Segment Start: Text

The consumer-credit report doesn’t include numbers on home mortgages and other real-estate secured loans. But the Fed data are important for the clues to behavior by consumers, whose spending helps propel the economy.

So, what sort of economic example is our Federal Government setting for us average consumers?

A horrible one, per cnsnews.com:

The White House and the congressional leaders of both parties in Congress have begun maneuvering this week over the issue of the federal debt and what to do when the government hits the latest statutory limit on that debt–$16.394 trillion—which Congress and the president agreed to when they cut a deal on the debt limit last August.

The federal debt is currently $15.709 trillion, or about $685 billion below the limit.

The first spending deal the White House and leaders of both parties in Congress made last year was on March 2. On that day, the president signed a continuing resolution to keep the government funded past March 4, when the previous continuing resolution, passed by a lame-duck Congress in late 2010, expired.

The March 4 CR kept the government funded for two weeks and was approved by a bipartisan 335-91 vote in the House and a bipartisan 91-9 vote in the Senate.

Since that March 4, 2011 bipartisan continuing resolution, the federal government has been funded by a series of bipartisan deals cut between the White House and congressional leaders.

In the meanwhile, under these bipartisan spending deals, according to official figures published by the U.S. Treasury, the federal debt has climbed from $14,182,627,184,881.03 to $15,708,753,671,767.64.

That is an increase of $1,526,126,486,886.61.

Given that the Census Bureau estimates there are about 117,538,000 households in the United States, the per household increase in the federal debt since Congress enacted its March 4, 2011 bipartisan spending deal has been approximately $12,984.

So, what is President Barack Hussein Obama (mm mmm mmmm) doing about our National Debt?

Segment End: Text

Required action A — According to the federal debt text, what is the latest statutory limit on the federal debt?
Required action B — Write out the part of the federal debt text starting at "In the meanwhile, under" and ending at "increase of $1,526,126,486,886.61.".
Required action C — Summarize the federal debt text in two sentences.

Segment Start: Input data

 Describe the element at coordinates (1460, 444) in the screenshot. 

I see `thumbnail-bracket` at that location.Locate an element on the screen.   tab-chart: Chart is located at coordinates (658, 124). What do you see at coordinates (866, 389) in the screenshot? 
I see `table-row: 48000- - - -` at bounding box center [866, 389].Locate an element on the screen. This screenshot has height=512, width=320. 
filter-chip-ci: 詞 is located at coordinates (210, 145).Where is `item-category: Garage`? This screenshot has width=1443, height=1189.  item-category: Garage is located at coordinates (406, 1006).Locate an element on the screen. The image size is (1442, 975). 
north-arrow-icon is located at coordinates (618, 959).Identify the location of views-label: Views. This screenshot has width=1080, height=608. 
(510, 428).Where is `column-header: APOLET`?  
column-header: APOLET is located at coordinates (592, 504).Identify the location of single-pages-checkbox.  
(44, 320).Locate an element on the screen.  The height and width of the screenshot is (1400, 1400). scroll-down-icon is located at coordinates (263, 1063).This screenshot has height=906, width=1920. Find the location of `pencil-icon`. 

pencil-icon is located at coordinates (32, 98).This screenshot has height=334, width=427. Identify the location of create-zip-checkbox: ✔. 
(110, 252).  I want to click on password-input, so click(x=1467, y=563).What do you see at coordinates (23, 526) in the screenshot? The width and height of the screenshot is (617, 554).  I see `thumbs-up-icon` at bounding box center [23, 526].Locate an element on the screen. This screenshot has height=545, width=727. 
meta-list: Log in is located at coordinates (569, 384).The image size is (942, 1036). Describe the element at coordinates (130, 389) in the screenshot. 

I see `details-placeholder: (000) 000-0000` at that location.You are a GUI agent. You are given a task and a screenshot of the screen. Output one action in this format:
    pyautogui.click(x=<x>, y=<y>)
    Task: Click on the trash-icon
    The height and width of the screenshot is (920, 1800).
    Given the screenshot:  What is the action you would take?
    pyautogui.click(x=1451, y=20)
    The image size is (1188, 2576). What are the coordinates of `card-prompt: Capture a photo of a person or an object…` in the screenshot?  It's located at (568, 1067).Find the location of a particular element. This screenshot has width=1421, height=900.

Segment End: Input data

Written reply A — $16.394 trillion

Written reply B —
In the meanwhile, under these bipartisan spending deals, according to official figures published by the U.S. Treasury, the federal debt has climbed from $14,182,627,184,881.03 to $15,708,753,671,767.64.

That is an increase of $1,526,126,486,886.61.

Written reply C — The Fed's consumer-credit report leaves out mortgages but offers clues to consumer behavior, and the federal government is setting a horrible economic example for consumers, according to cnsnews.com. Since the bipartisan continuing resolution of March 4, 2011, the federal debt has grown by about $1.526 trillion to $15.709 trillion, roughly $12,984 per household and about $685 billion below the $16.394 trillion limit.